Report all lines of the data below that hold the word "agent".
++++ Data shown
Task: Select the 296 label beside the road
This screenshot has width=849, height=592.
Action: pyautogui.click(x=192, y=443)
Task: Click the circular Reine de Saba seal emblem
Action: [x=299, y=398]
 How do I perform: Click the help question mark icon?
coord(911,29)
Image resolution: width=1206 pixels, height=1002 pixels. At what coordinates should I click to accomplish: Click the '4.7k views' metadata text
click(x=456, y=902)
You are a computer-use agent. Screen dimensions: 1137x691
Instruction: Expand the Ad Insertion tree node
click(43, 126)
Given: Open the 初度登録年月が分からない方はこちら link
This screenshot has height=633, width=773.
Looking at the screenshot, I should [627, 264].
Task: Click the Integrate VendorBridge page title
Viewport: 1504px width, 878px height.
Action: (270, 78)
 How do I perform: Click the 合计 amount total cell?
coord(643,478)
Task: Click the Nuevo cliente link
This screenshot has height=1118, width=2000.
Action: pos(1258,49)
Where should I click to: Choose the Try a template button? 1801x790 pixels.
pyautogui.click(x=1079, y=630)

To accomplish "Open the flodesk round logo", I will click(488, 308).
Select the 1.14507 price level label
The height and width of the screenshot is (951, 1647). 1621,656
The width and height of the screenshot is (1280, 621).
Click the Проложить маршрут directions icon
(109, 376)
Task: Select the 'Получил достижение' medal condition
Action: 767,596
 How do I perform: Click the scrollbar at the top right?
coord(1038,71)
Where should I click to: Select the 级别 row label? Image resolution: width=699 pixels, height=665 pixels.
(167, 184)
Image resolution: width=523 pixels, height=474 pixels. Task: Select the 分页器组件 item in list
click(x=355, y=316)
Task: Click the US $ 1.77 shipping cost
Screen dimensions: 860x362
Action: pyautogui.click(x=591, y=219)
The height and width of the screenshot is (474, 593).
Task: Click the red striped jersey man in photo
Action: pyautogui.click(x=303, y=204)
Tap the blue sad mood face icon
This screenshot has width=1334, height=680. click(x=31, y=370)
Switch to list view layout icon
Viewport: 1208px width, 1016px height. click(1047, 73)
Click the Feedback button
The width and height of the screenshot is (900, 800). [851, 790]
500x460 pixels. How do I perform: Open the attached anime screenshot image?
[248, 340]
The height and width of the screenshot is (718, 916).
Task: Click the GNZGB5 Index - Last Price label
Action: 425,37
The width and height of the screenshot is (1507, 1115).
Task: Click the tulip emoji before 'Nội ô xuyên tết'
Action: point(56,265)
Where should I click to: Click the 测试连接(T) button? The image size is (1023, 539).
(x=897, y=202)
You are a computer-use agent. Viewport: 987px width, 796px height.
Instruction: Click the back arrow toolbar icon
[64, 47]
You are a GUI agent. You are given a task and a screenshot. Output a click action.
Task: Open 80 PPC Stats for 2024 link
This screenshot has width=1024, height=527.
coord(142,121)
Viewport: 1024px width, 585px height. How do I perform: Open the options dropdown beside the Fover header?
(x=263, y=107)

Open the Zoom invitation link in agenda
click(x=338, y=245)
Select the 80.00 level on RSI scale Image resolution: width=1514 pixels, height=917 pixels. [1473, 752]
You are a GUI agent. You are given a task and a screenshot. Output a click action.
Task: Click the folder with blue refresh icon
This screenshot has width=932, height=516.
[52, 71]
++++++++
_Worked solution_:
You are a computer-use agent. Screen dimensions: 1137x691
You are a computer-use agent. Viewport: 987px width, 796px height.
You are a GUI agent. You are given a task and a screenshot. Output a click action.
You are a GUI agent. You are given a task and a screenshot. Output a click action.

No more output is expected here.